WRITTEN REQUEST → In the records below, copy every line starting with the line that contains "green Boba logo" and going on through the line that contains "click(x=751, y=269)", keeping the requests unchanged. Scale each answer coordinate by 1.8, rounding to whole numbers with halves going up.

═════ DATA

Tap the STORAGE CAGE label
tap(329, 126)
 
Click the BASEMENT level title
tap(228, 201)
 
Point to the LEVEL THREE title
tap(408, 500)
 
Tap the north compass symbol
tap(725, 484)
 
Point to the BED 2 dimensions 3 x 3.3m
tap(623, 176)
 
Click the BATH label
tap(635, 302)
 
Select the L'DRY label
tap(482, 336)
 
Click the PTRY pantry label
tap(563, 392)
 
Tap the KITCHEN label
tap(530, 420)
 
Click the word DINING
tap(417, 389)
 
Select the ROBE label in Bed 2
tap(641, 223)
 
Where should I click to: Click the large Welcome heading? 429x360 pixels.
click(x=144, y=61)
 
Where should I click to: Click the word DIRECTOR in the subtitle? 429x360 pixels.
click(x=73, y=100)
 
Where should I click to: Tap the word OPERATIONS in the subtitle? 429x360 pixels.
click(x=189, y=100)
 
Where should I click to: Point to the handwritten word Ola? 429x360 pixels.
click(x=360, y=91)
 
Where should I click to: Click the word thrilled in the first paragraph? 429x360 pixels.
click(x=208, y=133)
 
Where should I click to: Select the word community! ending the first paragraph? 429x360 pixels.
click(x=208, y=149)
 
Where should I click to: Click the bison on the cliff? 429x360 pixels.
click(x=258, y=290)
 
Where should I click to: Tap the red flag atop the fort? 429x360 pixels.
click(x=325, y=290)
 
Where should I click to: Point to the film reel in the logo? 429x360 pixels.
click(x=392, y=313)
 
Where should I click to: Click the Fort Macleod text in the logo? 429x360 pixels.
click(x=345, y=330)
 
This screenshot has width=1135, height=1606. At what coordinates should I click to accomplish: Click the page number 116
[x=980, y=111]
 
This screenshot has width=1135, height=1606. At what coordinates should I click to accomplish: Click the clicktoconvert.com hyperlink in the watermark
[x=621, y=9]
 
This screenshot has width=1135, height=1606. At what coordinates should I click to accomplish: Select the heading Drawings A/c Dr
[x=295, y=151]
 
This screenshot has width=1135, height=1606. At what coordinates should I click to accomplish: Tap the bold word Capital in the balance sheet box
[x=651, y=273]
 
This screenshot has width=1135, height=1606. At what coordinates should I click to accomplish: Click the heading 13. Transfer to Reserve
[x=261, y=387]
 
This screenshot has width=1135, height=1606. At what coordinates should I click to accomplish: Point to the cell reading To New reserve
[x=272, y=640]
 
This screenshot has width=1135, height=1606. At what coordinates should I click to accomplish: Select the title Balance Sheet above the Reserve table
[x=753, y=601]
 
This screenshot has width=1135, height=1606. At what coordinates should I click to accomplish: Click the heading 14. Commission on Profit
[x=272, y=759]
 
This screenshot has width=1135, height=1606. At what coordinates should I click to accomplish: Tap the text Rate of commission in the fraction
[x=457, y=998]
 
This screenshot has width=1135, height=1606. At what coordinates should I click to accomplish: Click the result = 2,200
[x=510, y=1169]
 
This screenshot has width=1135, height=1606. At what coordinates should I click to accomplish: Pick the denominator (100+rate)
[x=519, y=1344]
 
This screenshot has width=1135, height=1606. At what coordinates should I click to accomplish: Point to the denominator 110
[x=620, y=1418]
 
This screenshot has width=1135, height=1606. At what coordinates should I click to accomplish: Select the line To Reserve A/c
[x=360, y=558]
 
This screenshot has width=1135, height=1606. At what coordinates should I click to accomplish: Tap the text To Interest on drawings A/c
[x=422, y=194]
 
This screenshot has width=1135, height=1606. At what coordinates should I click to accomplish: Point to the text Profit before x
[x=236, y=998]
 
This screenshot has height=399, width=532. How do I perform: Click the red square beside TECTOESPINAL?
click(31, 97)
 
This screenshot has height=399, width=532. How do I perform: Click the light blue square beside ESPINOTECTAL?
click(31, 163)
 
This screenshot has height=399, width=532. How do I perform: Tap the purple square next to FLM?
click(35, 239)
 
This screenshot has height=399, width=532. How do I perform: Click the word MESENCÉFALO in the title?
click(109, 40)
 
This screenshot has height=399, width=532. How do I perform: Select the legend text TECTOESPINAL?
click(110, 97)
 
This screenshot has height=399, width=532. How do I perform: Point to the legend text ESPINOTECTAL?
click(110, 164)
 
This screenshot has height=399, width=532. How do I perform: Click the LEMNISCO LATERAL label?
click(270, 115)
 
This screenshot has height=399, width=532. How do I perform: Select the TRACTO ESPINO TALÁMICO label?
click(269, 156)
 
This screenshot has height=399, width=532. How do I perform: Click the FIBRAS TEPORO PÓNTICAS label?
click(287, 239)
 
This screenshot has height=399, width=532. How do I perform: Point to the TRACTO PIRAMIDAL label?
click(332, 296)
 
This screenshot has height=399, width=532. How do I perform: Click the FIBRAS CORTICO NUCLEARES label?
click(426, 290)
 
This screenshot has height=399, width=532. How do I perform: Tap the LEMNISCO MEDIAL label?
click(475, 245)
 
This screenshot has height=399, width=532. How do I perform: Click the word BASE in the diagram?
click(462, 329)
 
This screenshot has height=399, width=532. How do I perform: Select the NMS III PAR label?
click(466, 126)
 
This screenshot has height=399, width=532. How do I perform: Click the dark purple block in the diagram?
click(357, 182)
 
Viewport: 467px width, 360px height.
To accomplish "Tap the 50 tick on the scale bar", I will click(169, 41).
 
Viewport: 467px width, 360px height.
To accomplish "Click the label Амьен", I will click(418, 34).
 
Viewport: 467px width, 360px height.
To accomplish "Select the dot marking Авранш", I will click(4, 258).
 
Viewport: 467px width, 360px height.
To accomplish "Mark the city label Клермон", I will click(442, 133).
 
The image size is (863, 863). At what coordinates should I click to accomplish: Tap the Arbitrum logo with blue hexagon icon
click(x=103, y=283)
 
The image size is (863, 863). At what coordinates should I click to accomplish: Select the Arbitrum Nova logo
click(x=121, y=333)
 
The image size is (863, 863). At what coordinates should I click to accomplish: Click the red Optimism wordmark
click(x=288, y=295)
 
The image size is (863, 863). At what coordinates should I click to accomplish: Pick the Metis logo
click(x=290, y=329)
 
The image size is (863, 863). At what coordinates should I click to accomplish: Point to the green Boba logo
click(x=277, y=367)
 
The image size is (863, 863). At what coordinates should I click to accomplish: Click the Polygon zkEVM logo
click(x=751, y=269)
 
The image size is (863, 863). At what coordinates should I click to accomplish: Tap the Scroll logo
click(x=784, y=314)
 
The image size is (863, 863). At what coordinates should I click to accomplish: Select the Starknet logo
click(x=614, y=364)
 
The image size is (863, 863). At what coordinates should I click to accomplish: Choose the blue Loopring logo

══════════

ANSWER TO THIS EXERCISE →
The image size is (863, 863). At what coordinates should I click to accomplish: Point to the green Boba logo
click(x=499, y=661)
 
The image size is (863, 863). At what coordinates should I click to accomplish: Click the Polygon zkEVM logo
click(x=1352, y=484)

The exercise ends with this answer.